- WHAT TO DO
Present the listing lines from the line with "Given: Select the กี๊ดดดดดดดด green bubble" to the line with "should pyautogui.click(x=351, y=171)." as a Markdown table with columns Row and Line, omitting blank lines.

- INPUT MATERIAL
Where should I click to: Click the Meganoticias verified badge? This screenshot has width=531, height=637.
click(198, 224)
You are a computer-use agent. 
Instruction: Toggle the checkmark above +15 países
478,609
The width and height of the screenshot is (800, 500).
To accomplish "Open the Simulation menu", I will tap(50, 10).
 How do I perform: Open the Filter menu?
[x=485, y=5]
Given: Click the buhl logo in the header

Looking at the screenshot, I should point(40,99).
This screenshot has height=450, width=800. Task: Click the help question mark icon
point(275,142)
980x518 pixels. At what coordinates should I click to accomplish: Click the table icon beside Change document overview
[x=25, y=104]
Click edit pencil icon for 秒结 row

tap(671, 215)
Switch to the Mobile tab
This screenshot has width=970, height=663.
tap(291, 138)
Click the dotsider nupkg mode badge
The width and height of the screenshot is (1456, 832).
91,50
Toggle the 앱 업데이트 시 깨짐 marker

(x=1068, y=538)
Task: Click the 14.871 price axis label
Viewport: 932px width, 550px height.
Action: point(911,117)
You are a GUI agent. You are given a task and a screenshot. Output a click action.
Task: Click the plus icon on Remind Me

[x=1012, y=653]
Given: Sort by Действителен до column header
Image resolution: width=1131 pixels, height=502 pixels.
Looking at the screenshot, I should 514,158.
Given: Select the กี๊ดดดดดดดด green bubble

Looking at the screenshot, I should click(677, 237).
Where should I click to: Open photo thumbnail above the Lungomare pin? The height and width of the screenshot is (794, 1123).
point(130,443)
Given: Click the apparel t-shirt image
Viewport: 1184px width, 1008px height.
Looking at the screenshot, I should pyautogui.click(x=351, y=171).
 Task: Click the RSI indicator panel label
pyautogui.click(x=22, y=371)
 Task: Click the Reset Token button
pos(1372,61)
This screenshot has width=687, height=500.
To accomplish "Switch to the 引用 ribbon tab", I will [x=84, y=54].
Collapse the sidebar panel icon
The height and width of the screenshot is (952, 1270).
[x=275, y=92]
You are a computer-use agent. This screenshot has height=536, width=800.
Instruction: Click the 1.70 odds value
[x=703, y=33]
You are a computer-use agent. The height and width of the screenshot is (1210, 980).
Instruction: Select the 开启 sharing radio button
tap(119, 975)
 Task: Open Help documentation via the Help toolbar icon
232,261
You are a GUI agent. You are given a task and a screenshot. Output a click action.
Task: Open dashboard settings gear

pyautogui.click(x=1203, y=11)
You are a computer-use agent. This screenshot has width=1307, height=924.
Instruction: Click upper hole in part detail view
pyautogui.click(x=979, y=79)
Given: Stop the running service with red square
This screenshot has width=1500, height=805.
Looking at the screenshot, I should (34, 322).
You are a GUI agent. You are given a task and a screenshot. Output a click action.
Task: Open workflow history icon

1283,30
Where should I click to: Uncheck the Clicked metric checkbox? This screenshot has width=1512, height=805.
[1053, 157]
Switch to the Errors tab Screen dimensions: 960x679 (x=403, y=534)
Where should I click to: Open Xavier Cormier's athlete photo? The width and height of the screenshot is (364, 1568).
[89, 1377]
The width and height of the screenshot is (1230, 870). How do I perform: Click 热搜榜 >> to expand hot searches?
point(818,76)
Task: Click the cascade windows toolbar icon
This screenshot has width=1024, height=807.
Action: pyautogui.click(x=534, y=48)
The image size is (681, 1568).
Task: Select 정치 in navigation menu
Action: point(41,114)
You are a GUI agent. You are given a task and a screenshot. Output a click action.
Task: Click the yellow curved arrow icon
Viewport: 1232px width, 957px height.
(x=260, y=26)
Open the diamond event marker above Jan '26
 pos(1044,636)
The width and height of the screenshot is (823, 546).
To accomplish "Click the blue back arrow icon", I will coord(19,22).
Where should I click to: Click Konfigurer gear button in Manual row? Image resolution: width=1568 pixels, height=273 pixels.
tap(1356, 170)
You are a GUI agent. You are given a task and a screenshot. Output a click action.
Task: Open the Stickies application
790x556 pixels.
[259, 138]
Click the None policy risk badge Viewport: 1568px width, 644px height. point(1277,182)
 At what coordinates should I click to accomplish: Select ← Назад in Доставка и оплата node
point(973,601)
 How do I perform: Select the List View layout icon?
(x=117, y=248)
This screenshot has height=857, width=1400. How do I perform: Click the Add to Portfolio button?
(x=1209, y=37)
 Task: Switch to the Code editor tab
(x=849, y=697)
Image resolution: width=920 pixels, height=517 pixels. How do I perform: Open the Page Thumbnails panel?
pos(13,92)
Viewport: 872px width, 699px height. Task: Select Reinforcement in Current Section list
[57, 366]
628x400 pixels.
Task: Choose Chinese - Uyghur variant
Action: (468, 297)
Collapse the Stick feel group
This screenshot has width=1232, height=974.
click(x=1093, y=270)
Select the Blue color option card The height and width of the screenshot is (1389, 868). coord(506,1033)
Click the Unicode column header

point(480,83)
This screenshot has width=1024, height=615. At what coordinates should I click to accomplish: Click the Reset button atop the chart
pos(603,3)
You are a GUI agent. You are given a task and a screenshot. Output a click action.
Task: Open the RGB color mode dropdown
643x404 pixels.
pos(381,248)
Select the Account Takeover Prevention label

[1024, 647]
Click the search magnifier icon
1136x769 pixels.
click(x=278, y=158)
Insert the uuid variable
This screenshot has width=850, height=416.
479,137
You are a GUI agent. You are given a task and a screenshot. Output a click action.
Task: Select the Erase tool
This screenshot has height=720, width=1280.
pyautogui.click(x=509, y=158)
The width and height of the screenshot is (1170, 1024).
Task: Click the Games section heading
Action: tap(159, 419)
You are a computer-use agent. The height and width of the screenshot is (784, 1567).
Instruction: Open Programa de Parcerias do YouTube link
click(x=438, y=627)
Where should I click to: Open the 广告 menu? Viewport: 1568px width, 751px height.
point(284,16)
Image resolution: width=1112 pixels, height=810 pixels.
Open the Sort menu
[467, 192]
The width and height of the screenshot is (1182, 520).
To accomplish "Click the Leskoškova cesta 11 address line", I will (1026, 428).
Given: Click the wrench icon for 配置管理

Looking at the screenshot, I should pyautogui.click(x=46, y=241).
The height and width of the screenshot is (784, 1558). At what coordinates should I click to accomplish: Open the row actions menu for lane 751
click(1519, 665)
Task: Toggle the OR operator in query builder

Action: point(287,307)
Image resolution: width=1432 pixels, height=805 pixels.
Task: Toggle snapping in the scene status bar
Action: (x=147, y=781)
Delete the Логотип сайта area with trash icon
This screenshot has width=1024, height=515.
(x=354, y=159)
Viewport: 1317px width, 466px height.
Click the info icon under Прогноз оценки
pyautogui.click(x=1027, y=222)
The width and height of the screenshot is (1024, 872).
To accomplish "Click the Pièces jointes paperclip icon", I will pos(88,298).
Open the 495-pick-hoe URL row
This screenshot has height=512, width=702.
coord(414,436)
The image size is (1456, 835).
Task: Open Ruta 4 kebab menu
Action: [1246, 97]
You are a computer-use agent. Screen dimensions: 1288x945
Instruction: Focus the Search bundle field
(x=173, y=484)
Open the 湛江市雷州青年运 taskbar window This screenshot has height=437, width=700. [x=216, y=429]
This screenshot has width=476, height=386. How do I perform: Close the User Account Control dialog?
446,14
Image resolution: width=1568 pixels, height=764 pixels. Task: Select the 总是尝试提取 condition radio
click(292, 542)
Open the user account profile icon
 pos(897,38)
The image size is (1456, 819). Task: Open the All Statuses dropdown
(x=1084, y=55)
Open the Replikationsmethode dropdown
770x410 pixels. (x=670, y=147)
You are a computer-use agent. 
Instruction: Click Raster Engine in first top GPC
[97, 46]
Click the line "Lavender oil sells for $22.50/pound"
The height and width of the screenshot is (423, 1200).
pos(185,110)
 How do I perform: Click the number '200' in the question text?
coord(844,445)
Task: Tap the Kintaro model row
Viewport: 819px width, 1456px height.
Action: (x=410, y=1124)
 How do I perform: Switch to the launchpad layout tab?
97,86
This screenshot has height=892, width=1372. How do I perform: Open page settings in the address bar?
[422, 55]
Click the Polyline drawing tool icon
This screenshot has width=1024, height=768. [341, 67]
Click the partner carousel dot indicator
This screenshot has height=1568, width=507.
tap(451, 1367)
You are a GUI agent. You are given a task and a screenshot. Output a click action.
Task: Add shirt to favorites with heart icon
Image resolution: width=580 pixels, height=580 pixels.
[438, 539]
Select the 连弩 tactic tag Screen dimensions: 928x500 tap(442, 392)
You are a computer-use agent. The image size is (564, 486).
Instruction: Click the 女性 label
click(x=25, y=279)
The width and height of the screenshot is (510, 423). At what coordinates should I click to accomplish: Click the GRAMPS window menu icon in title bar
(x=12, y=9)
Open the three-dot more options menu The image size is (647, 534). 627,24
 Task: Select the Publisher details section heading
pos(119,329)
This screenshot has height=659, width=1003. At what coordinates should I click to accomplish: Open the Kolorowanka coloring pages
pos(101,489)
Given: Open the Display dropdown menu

- THE REPLY
| Row | Line |
|---|---|
| 1 | Given: Select the กี๊ดดดดดดดด green bubble |
| 2 | Looking at the screenshot, I should click(677, 237). |
| 3 | Where should I click to: Open photo thumbnail above the Lungomare pin? The height and width of the screenshot is (794, 1123). |
| 4 | point(130,443) |
| 5 | Given: Click the apparel t-shirt image |
| 6 | Viewport: 1184px width, 1008px height. |
| 7 | Looking at the screenshot, I should pyautogui.click(x=351, y=171). |